My brother’s friend Peter died a few months ago in a head-on collision on a two-lane highway near the bombsite he worked at in the Mojave Desert. I got the phone call during the third act of the Third Eye festival, and left in the middle of the performance to pick it up. My brother said he was going to the funeral that coming Sunday.
Apparently, a car in the other lane had swerved into Peter’s lane and collided with his when trying to pass a car. He died instantly.
My brother looked for pictures of Peter after he found out, but he couldn’t find any. Peter wasn’t even in the photos when everyone in his class posed during church events. My brother told me whenever there was a camera, Peter went and hid because he hated how he looked in pictures.
“It’s weird, but I think a part of him knew he was going to die,” my brother said as I held the phone, the only warm thing against my face.
The last time my brother talked to him, he asked him where he was going to go after graduation.
“To be alone with the Lord,” Peter said.
He said in the Bible, all the great leaders of faith went to the desert to be with the Lord. He knew that he would encounter God there. My brother was only happy for him. There was nothing left for him in the world. God knew this, so He took him up.
I thought about this in my history of photography class when we looked at photos of Hurricane Katrina. We talked about how they could be aesthetically beautiful, though they were documenting disasters.
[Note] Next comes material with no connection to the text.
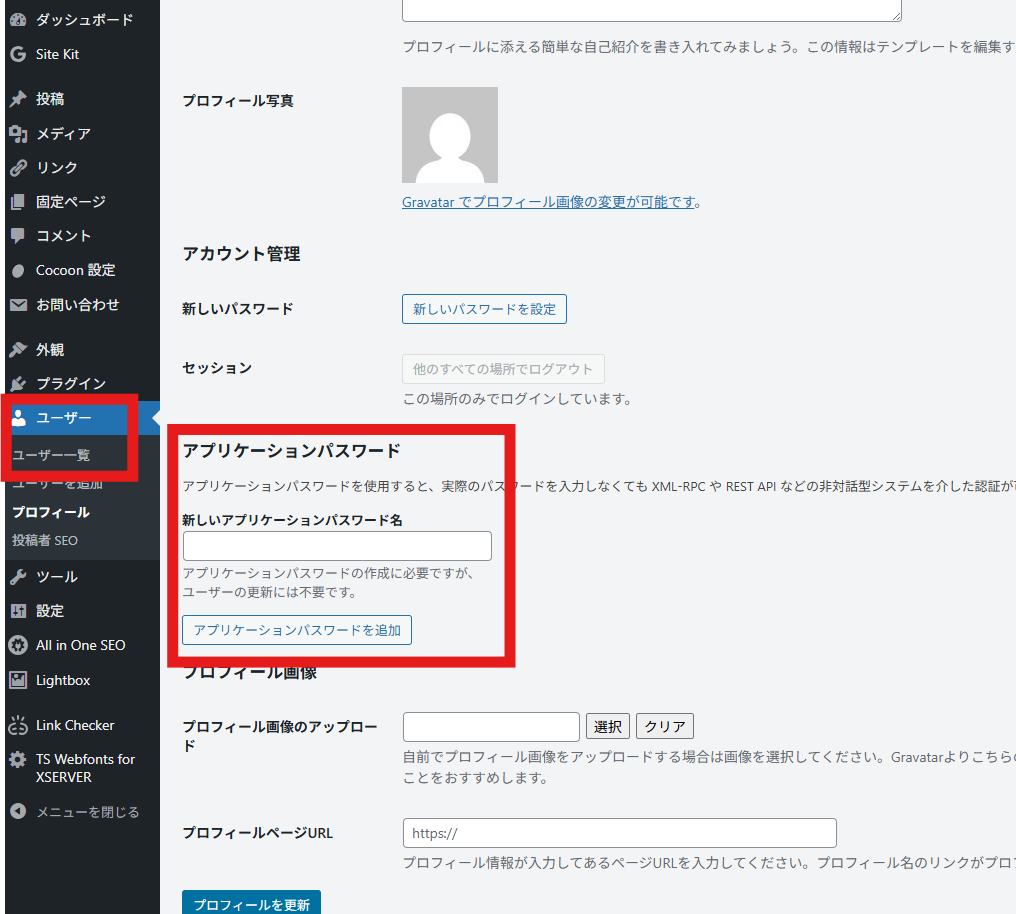This screenshot has height=914, width=1016.
Task: Click the envelope icon for お問い合わせ
Action: point(17,305)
The professor asked how the photos could be beautiful. Students responded with “the colors,” since the peeling pink and green wallpaper and the furniture, all thrashed against side of the wall, were complementary. Or that the lines on the car the flood left from high water levels were parallel to the wooden panels of the abandoned houses on the street.
A part of me hated that it was beautiful. I didn’t want the photos to be shown in galleries or praised in reviews on Amazon. How many more were being praised of Haiti? Of Chile?
I wanted to peel off the wallpaper, rip open the cushions on the couches and dinner chairs, tear down the walls and open up the floorboards so all the ugliness could be exposed in broad daylight. Then everyone would see how ugly it was, and it would stay that way.
I imagined how quiet it would have been to take those photos. Where at one point, there were sirens and people yelling to evacuate, it was now quiet. Just like how bombs could blast so loudly the noise itself would seem big enough to erode rock that had been there for thousands of years. They could be so big in the moment, and vanished in the next. The only proof we have of their existence is the trace they leave behind in their absence – the melted rocks, the tender Earth with its layers exposed.
The desert is a suitable place to die, ugly and harsh enough to carry out the deed. When your body soars into an oncoming car, your body is crushed at 180 miles an hour. Running 90 miles an hour against a wall of crashing metal, immutable, but suddenly changing its form in each fraction of a second. Your body flattens, something so innocent – like plate tectonics so thin they could move between each other and cause an entire earthquake.
But in a way, the absence of a person is much louder than his sudden disappearance – or the explosion of a bomb, or a building crumbling from the second floor. Say that grief in the absence of someone could be strong enough to raise the dead. Senses are heightened. Everything else but what is grieved becomes irrelevant. Perhaps it is why Jesus wept before Lazarus woke from the first of two deaths he would experience in a lifetime.
As Peter drove, he was nothing more than a person confined behind a steering wheel in a car that could only drive so much faster than the speed limit. But in absence, he became too large for the car to fit and the metal pried open.
He became as large as the mountains he was driving through.